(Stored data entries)
----

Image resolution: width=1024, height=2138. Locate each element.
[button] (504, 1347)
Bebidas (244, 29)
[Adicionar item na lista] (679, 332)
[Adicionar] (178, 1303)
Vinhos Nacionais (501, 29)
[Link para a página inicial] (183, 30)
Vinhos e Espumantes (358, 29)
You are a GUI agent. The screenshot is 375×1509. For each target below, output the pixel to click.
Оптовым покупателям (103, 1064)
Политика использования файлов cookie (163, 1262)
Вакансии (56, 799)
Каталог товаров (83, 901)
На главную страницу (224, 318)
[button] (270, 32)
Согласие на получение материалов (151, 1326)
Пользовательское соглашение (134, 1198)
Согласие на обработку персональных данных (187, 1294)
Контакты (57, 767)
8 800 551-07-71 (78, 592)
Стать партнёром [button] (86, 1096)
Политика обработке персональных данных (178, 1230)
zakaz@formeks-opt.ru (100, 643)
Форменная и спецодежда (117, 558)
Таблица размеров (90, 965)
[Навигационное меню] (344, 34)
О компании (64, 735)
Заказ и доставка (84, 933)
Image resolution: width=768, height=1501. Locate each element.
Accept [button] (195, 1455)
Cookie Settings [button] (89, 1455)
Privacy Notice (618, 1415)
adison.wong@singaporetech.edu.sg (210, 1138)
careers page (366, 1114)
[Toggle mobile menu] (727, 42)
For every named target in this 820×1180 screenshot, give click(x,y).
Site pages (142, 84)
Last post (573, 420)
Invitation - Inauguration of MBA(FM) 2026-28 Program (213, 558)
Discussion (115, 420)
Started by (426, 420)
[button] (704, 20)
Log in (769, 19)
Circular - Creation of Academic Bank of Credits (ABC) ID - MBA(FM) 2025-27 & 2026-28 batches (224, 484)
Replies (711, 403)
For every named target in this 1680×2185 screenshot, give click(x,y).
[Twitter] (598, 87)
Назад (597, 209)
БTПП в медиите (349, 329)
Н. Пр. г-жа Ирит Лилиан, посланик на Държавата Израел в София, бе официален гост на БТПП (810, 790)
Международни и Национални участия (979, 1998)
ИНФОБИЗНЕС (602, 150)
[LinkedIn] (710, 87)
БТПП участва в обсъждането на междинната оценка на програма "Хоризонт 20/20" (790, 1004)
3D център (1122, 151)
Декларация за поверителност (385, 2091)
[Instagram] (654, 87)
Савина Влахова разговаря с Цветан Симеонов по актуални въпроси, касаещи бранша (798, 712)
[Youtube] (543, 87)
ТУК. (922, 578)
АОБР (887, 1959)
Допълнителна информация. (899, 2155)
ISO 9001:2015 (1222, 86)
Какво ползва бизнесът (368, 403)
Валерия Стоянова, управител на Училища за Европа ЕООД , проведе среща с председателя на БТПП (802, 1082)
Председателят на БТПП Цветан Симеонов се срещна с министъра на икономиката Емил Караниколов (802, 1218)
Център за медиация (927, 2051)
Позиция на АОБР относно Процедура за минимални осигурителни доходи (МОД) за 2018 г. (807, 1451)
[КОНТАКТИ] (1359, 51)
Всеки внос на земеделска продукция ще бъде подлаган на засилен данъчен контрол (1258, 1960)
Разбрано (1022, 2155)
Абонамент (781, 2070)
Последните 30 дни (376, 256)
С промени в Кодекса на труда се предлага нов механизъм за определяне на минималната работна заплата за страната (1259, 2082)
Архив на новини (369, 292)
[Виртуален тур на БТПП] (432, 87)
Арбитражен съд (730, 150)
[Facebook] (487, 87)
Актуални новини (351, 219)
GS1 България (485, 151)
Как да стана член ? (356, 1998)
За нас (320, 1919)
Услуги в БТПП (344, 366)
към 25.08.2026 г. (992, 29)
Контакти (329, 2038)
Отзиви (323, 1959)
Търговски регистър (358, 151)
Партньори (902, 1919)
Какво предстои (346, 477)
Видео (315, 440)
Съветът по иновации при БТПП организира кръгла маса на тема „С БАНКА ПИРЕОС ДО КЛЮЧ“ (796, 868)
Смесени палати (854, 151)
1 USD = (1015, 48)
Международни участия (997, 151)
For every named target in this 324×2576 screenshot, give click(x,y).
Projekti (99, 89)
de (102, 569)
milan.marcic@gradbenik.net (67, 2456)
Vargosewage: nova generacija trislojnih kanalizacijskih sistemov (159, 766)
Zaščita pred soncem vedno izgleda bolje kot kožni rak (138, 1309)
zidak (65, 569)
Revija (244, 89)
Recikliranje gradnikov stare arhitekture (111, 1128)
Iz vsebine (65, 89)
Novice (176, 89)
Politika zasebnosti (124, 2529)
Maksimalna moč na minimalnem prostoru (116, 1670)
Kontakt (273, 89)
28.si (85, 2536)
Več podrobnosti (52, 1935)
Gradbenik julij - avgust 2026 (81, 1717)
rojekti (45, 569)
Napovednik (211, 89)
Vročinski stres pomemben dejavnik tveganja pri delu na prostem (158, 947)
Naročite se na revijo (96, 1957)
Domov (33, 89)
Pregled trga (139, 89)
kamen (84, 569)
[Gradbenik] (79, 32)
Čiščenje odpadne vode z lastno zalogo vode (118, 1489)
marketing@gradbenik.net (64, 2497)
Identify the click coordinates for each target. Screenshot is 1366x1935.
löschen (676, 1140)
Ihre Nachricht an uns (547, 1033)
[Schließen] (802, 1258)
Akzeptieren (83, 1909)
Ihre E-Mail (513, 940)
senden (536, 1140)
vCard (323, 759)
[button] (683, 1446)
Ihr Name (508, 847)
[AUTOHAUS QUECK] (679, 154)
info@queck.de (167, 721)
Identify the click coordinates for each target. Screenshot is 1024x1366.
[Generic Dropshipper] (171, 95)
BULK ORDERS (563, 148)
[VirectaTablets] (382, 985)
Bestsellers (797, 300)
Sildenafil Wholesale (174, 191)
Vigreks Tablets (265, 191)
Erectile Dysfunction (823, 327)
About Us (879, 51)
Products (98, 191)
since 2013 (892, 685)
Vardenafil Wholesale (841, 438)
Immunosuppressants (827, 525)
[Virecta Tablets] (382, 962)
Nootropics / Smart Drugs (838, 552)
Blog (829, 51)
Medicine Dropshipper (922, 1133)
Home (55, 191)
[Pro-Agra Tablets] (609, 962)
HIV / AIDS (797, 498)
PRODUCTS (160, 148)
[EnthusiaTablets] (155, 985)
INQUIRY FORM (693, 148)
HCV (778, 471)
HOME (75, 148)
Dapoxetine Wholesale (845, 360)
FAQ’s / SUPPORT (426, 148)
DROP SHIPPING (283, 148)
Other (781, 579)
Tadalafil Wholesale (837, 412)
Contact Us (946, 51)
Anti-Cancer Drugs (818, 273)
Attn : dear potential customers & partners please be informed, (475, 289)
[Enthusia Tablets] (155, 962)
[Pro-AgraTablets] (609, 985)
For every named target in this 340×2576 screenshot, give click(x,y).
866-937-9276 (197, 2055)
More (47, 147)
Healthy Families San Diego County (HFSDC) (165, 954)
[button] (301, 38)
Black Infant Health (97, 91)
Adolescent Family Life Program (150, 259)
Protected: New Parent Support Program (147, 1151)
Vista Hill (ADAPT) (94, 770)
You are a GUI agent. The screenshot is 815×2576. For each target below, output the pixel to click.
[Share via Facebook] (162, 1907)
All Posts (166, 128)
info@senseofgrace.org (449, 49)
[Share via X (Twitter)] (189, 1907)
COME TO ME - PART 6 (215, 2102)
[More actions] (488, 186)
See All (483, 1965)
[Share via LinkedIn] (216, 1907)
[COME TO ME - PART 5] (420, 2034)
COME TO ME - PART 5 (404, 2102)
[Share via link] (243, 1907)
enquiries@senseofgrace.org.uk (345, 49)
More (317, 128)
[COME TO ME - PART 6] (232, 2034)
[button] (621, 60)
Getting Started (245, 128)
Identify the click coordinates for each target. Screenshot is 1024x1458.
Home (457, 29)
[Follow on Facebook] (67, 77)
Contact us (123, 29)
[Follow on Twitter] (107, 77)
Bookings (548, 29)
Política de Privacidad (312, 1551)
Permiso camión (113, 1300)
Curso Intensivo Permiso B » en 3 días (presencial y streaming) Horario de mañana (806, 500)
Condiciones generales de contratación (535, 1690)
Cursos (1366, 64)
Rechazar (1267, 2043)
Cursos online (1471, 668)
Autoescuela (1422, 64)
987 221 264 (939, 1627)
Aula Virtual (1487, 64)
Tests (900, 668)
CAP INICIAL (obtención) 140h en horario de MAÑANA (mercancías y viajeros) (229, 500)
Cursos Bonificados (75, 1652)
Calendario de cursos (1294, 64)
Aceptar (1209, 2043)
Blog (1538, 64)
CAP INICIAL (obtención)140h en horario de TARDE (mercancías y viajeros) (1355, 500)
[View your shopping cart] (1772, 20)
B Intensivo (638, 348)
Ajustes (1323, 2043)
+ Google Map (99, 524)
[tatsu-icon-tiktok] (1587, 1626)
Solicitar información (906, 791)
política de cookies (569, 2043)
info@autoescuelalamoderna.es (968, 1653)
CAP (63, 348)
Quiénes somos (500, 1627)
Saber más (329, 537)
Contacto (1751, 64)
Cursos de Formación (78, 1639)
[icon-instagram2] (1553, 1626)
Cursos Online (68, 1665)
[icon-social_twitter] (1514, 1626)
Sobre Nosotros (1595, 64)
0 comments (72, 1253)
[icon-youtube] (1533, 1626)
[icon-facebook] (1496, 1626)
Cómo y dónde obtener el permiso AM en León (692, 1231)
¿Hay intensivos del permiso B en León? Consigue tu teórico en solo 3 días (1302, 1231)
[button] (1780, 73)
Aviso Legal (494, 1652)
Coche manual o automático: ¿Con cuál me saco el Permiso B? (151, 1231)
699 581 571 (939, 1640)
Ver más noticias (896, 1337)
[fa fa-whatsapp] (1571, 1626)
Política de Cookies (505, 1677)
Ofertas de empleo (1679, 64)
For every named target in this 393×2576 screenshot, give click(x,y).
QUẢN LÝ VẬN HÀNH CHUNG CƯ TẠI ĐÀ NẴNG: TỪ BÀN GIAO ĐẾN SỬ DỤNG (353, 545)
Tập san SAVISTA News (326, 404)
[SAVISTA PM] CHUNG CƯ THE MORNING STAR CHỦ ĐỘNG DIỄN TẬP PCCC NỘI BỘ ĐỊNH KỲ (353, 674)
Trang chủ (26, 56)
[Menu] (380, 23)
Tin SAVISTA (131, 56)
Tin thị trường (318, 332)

----

▶ _Instructions for the task_: Copy out the entries exactly. Begin at the first line and end with the line that has "Site pages (142, 84)".

▶ _Answer for this exercise_:
Image resolution: width=1024, height=2138. Locate each element.
[button] (504, 1347)
Bebidas (244, 29)
[Adicionar item na lista] (679, 332)
[Adicionar] (178, 1303)
Vinhos Nacionais (501, 29)
[Link para a página inicial] (183, 30)
Vinhos e Espumantes (358, 29)
You are a GUI agent. The screenshot is 375×1509. For each target below, output the pixel to click.
Оптовым покупателям (103, 1064)
Политика использования файлов cookie (163, 1262)
Вакансии (56, 799)
Каталог товаров (83, 901)
На главную страницу (224, 318)
[button] (270, 32)
Согласие на получение материалов (151, 1326)
Пользовательское соглашение (134, 1198)
Согласие на обработку персональных данных (187, 1294)
Контакты (57, 767)
8 800 551-07-71 (78, 592)
Стать партнёром [button] (86, 1096)
Политика обработке персональных данных (178, 1230)
zakaz@formeks-opt.ru (100, 643)
Форменная и спецодежда (117, 558)
Таблица размеров (90, 965)
[Навигационное меню] (344, 34)
О компании (64, 735)
Заказ и доставка (84, 933)
Image resolution: width=768, height=1501. Locate each element.
Accept [button] (195, 1455)
Cookie Settings [button] (89, 1455)
Privacy Notice (618, 1415)
adison.wong@singaporetech.edu.sg (210, 1138)
careers page (366, 1114)
[Toggle mobile menu] (727, 42)
For every named target in this 820×1180 screenshot, give click(x,y).
Site pages (142, 84)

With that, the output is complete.